The records:
╭──
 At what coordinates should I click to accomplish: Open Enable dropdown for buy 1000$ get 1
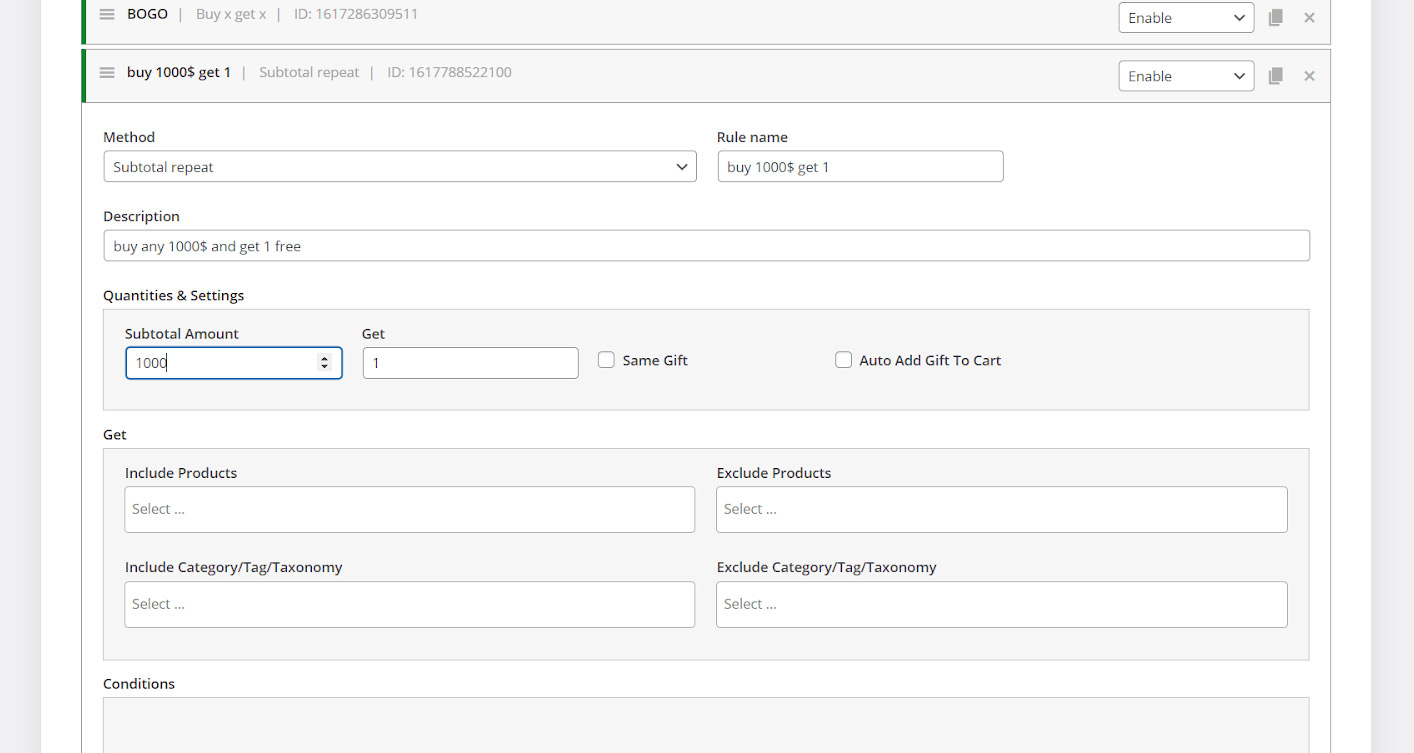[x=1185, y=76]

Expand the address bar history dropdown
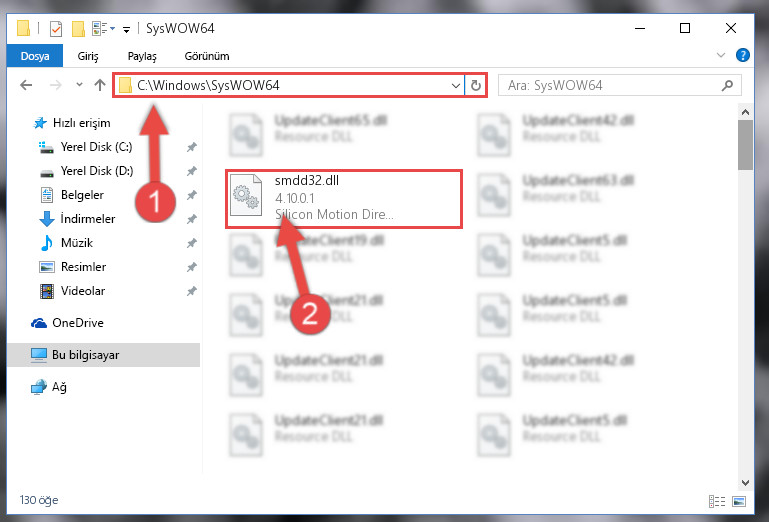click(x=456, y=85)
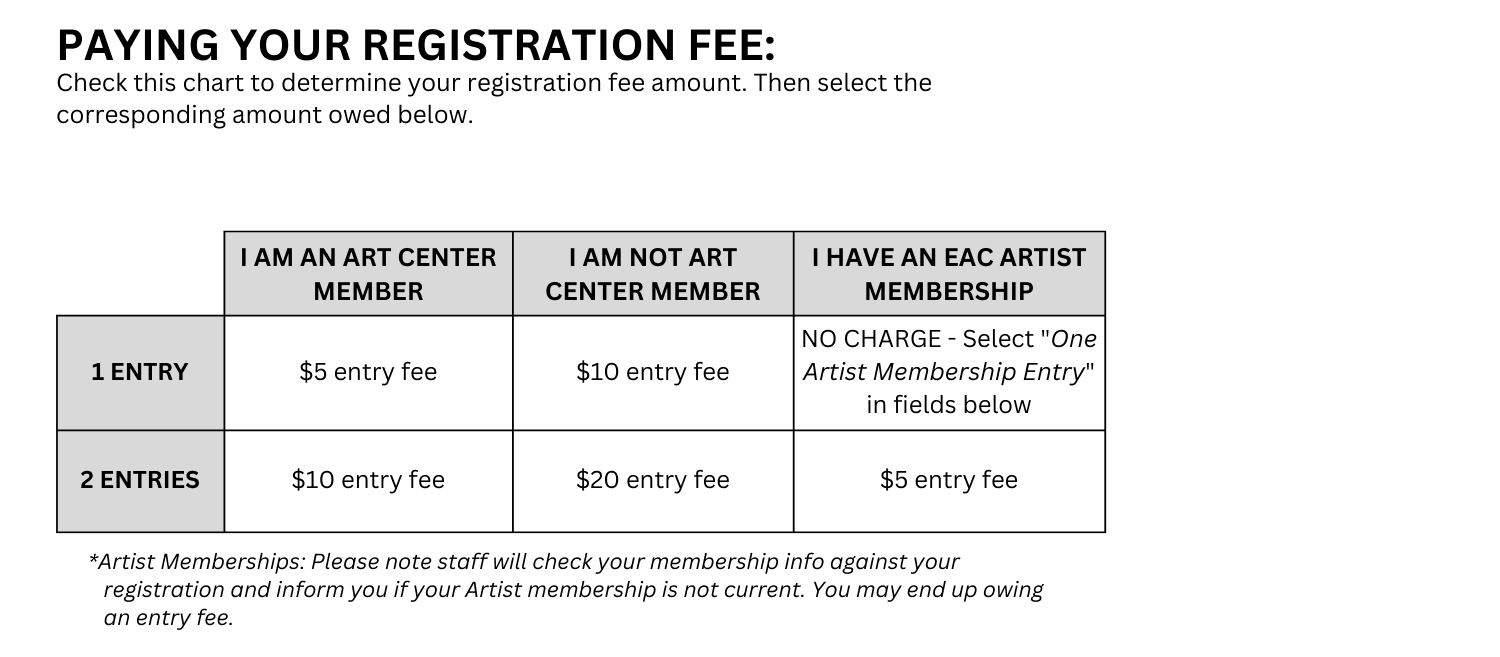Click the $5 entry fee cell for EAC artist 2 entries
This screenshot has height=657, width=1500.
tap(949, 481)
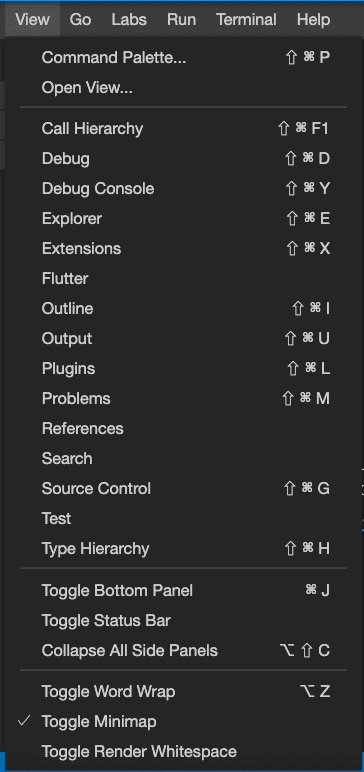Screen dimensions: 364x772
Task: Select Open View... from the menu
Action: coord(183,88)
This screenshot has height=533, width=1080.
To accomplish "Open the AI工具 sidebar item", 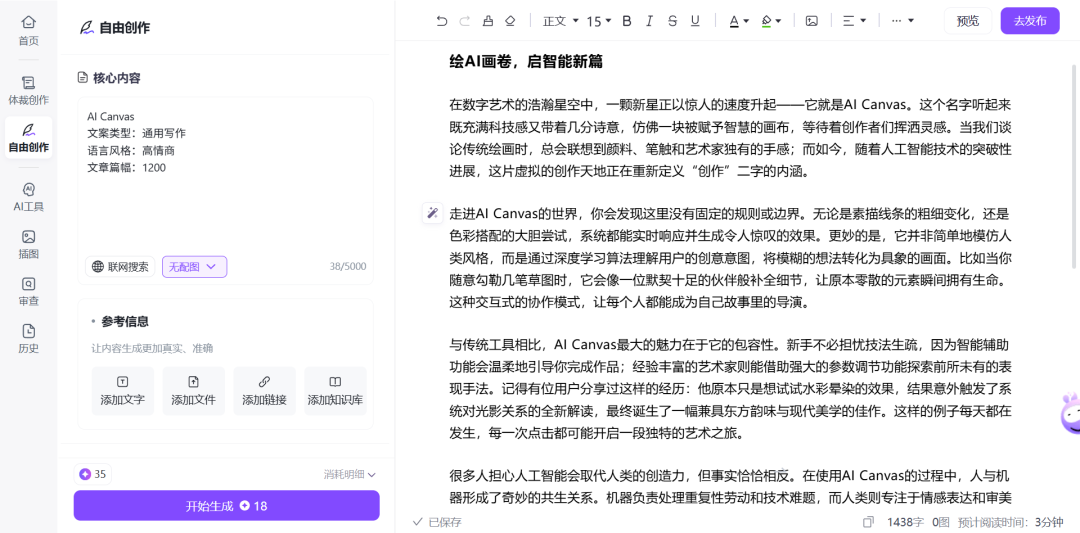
╰──
Exercise description:
Go through the listing above and retype each line exactly, apart from the pictures.

Exercise result:
 At what coordinates should I click to accomplish: Open Enable dropdown for buy 1000$ get 1
[x=1185, y=76]

Expand the address bar history dropdown
click(x=456, y=85)
Click the $5 entry fee cell for EAC artist 2 entries
This screenshot has height=657, width=1500.
tap(949, 481)
Screen dimensions: 364x772
Task: Select Open View... from the menu
Action: coord(183,88)
This screenshot has height=533, width=1080.
To accomplish "Open the AI工具 sidebar item", 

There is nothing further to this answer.